Element and text location records

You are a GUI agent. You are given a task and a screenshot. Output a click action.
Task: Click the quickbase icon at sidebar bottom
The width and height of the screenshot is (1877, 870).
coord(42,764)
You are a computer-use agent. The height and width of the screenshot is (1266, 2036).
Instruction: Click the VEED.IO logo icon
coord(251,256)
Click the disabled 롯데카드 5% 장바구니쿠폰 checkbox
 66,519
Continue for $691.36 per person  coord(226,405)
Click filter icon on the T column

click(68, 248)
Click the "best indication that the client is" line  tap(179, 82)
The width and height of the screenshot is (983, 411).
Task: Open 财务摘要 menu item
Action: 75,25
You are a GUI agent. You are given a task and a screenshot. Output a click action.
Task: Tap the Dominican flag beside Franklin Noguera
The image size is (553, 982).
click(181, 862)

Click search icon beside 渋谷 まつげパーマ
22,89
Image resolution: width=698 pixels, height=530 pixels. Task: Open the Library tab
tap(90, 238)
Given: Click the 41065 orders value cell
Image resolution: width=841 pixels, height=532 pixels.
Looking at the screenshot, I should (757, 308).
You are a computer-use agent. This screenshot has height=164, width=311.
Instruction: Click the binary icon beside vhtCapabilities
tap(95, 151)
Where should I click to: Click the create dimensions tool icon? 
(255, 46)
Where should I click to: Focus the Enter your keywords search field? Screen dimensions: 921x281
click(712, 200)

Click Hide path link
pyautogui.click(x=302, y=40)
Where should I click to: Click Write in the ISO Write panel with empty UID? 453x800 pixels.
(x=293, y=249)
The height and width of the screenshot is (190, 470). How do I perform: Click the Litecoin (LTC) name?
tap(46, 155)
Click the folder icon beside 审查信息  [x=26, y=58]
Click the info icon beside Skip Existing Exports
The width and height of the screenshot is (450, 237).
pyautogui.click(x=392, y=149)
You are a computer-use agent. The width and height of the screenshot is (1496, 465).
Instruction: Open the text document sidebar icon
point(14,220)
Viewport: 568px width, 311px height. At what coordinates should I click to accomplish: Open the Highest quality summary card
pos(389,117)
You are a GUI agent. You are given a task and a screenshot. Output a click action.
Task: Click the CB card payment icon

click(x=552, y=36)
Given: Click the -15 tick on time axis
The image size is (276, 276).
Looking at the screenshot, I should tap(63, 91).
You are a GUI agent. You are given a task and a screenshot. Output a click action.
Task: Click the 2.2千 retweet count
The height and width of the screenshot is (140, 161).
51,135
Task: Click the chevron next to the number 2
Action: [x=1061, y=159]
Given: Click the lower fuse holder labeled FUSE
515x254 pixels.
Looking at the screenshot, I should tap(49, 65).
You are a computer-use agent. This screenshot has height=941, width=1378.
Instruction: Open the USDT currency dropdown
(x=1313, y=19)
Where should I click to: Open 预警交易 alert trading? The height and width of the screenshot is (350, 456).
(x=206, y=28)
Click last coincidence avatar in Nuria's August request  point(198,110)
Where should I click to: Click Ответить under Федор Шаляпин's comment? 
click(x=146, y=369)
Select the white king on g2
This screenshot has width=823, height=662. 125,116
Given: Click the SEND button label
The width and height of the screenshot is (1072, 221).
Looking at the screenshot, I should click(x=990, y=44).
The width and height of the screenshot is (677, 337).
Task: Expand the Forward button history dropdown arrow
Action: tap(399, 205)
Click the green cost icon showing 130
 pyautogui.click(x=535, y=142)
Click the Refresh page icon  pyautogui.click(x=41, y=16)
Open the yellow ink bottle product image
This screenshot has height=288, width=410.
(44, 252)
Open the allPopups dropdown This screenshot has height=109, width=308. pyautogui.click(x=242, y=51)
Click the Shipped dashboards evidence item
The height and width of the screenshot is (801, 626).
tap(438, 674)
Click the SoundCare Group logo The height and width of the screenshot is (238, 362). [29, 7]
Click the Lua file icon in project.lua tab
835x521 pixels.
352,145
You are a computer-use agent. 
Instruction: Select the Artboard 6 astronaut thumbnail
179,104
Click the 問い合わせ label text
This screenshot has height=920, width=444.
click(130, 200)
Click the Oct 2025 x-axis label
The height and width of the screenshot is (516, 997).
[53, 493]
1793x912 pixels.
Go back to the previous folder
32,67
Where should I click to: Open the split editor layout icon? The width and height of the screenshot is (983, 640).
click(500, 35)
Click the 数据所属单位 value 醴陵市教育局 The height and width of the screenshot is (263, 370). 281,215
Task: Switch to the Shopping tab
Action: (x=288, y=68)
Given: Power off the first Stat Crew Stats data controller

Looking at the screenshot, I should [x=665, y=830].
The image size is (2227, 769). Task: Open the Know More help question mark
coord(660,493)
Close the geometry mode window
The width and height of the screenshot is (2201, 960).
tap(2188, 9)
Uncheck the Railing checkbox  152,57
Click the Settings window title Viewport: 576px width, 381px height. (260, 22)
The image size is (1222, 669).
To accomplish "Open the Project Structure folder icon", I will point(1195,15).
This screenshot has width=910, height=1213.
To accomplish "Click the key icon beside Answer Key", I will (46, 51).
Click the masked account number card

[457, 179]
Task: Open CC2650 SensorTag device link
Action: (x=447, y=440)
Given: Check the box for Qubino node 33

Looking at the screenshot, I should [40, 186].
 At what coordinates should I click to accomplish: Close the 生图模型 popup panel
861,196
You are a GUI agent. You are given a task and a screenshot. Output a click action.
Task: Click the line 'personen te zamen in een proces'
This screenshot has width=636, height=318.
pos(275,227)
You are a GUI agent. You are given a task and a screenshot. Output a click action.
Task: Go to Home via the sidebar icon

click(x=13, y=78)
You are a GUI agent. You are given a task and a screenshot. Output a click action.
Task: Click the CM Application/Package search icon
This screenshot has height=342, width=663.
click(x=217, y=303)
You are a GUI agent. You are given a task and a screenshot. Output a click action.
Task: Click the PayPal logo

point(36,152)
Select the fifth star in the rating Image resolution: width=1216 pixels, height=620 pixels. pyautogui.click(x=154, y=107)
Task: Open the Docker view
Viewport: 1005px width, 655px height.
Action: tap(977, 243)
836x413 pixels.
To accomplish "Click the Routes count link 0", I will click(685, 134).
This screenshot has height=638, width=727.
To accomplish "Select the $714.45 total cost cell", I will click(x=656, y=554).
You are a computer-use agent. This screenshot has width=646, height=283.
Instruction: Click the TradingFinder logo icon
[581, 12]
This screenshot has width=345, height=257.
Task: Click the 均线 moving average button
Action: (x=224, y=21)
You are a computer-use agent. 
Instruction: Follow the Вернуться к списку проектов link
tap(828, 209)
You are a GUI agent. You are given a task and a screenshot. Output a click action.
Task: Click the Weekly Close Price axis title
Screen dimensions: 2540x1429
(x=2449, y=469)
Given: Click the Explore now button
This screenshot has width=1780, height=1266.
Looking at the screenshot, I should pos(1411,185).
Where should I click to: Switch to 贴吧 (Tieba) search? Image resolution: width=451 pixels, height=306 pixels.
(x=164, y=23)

Task details:
Please rewrite the records above, switching every "computer-use agent" to "desktop agent" and leaving everything else unchanged.

Exercise result:
You are a GUI agent. You are given a task and a screenshot. Output a click action.
Task: Click the quickbase icon at sidebar bottom
The width and height of the screenshot is (1877, 870).
coord(42,764)
You are a desktop agent. The height and width of the screenshot is (1266, 2036).
Instruction: Click the VEED.IO logo icon
coord(251,256)
Click the disabled 롯데카드 5% 장바구니쿠폰 checkbox
 66,519
Continue for $691.36 per person  coord(226,405)
Click filter icon on the T column

click(68, 248)
Click the "best indication that the client is" line  tap(179, 82)
The width and height of the screenshot is (983, 411).
Task: Open 财务摘要 menu item
Action: 75,25
You are a GUI agent. You are given a task and a screenshot. Output a click action.
Task: Tap the Dominican flag beside Franklin Noguera
The image size is (553, 982).
click(181, 862)

Click search icon beside 渋谷 まつげパーマ
22,89
Image resolution: width=698 pixels, height=530 pixels. Task: Open the Library tab
tap(90, 238)
Given: Click the 41065 orders value cell
Image resolution: width=841 pixels, height=532 pixels.
Looking at the screenshot, I should (757, 308).
You are a desktop agent. This screenshot has height=164, width=311.
Instruction: Click the binary icon beside vhtCapabilities
tap(95, 151)
Where should I click to: Click the create dimensions tool icon? 
(255, 46)
Where should I click to: Focus the Enter your keywords search field? Screen dimensions: 921x281
click(712, 200)

Click Hide path link
pyautogui.click(x=302, y=40)
Where should I click to: Click Write in the ISO Write panel with empty UID? 453x800 pixels.
(x=293, y=249)
The height and width of the screenshot is (190, 470). How do I perform: Click the Litecoin (LTC) name?
tap(46, 155)
Click the folder icon beside 审查信息  [x=26, y=58]
Click the info icon beside Skip Existing Exports
The width and height of the screenshot is (450, 237).
pyautogui.click(x=392, y=149)
You are a desktop agent. The width and height of the screenshot is (1496, 465).
Instruction: Open the text document sidebar icon
point(14,220)
Viewport: 568px width, 311px height. At what coordinates should I click to accomplish: Open the Highest quality summary card
pos(389,117)
You are a GUI agent. You are given a task and a screenshot. Output a click action.
Task: Click the CB card payment icon

click(x=552, y=36)
Given: Click the -15 tick on time axis
The image size is (276, 276).
Looking at the screenshot, I should tap(63, 91).
You are a GUI agent. You are given a task and a screenshot. Output a click action.
Task: Click the 2.2千 retweet count
The height and width of the screenshot is (140, 161).
51,135
Task: Click the chevron next to the number 2
Action: [x=1061, y=159]
Given: Click the lower fuse holder labeled FUSE
515x254 pixels.
Looking at the screenshot, I should tap(49, 65).
You are a desktop agent. This screenshot has height=941, width=1378.
Instruction: Open the USDT currency dropdown
(x=1313, y=19)
Where should I click to: Open 预警交易 alert trading? The height and width of the screenshot is (350, 456).
(x=206, y=28)
Click last coincidence avatar in Nuria's August request  point(198,110)
Where should I click to: Click Ответить under Федор Шаляпин's comment? 
click(x=146, y=369)
Select the white king on g2
This screenshot has width=823, height=662. 125,116
Given: Click the SEND button label
The width and height of the screenshot is (1072, 221).
Looking at the screenshot, I should click(x=990, y=44).
The width and height of the screenshot is (677, 337).
Task: Expand the Forward button history dropdown arrow
Action: tap(399, 205)
Click the green cost icon showing 130
 pyautogui.click(x=535, y=142)
Click the Refresh page icon  pyautogui.click(x=41, y=16)
Open the yellow ink bottle product image
This screenshot has height=288, width=410.
(44, 252)
Open the allPopups dropdown This screenshot has height=109, width=308. pyautogui.click(x=242, y=51)
Click the Shipped dashboards evidence item
The height and width of the screenshot is (801, 626).
tap(438, 674)
Click the SoundCare Group logo The height and width of the screenshot is (238, 362). [29, 7]
Click the Lua file icon in project.lua tab
835x521 pixels.
352,145
You are a desktop agent. 
Instruction: Select the Artboard 6 astronaut thumbnail
179,104
Click the 問い合わせ label text
This screenshot has height=920, width=444.
click(130, 200)
Click the Oct 2025 x-axis label
The height and width of the screenshot is (516, 997).
[53, 493]
1793x912 pixels.
Go back to the previous folder
32,67
Where should I click to: Open the split editor layout icon? The width and height of the screenshot is (983, 640).
click(500, 35)
Click the 数据所属单位 value 醴陵市教育局 The height and width of the screenshot is (263, 370). 281,215
Task: Switch to the Shopping tab
Action: (x=288, y=68)
Given: Power off the first Stat Crew Stats data controller

Looking at the screenshot, I should [x=665, y=830].
The image size is (2227, 769). Task: Open the Know More help question mark
coord(660,493)
Close the geometry mode window
The width and height of the screenshot is (2201, 960).
tap(2188, 9)
Uncheck the Railing checkbox  152,57
Click the Settings window title Viewport: 576px width, 381px height. (260, 22)
The image size is (1222, 669).
To accomplish "Open the Project Structure folder icon", I will point(1195,15).
This screenshot has width=910, height=1213.
To accomplish "Click the key icon beside Answer Key", I will (46, 51).
Click the masked account number card

[457, 179]
Task: Open CC2650 SensorTag device link
Action: (x=447, y=440)
Given: Check the box for Qubino node 33

Looking at the screenshot, I should [40, 186].
 At what coordinates should I click to accomplish: Close the 生图模型 popup panel
861,196
You are a GUI agent. You are given a task and a screenshot. Output a click action.
Task: Click the line 'personen te zamen in een proces'
This screenshot has width=636, height=318.
pos(275,227)
You are a GUI agent. You are given a task and a screenshot. Output a click action.
Task: Go to Home via the sidebar icon

click(x=13, y=78)
You are a GUI agent. You are given a task and a screenshot. Output a click action.
Task: Click the CM Application/Package search icon
This screenshot has height=342, width=663.
click(x=217, y=303)
You are a GUI agent. You are given a task and a screenshot. Output a click action.
Task: Click the PayPal logo

point(36,152)
Select the fifth star in the rating Image resolution: width=1216 pixels, height=620 pixels. pyautogui.click(x=154, y=107)
Task: Open the Docker view
Viewport: 1005px width, 655px height.
Action: tap(977, 243)
836x413 pixels.
To accomplish "Click the Routes count link 0", I will click(685, 134).
This screenshot has height=638, width=727.
To accomplish "Select the $714.45 total cost cell", I will click(x=656, y=554).
You are a desktop agent. This screenshot has width=646, height=283.
Instruction: Click the TradingFinder logo icon
[581, 12]
This screenshot has width=345, height=257.
Task: Click the 均线 moving average button
Action: (x=224, y=21)
You are a desktop agent. 
Instruction: Follow the Вернуться к списку проектов link
tap(828, 209)
You are a GUI agent. You are given a task and a screenshot. Output a click action.
Task: Click the Weekly Close Price axis title
Screen dimensions: 2540x1429
(x=2449, y=469)
Given: Click the Explore now button
This screenshot has width=1780, height=1266.
Looking at the screenshot, I should pos(1411,185).
Where should I click to: Switch to 贴吧 (Tieba) search? Image resolution: width=451 pixels, height=306 pixels.
(x=164, y=23)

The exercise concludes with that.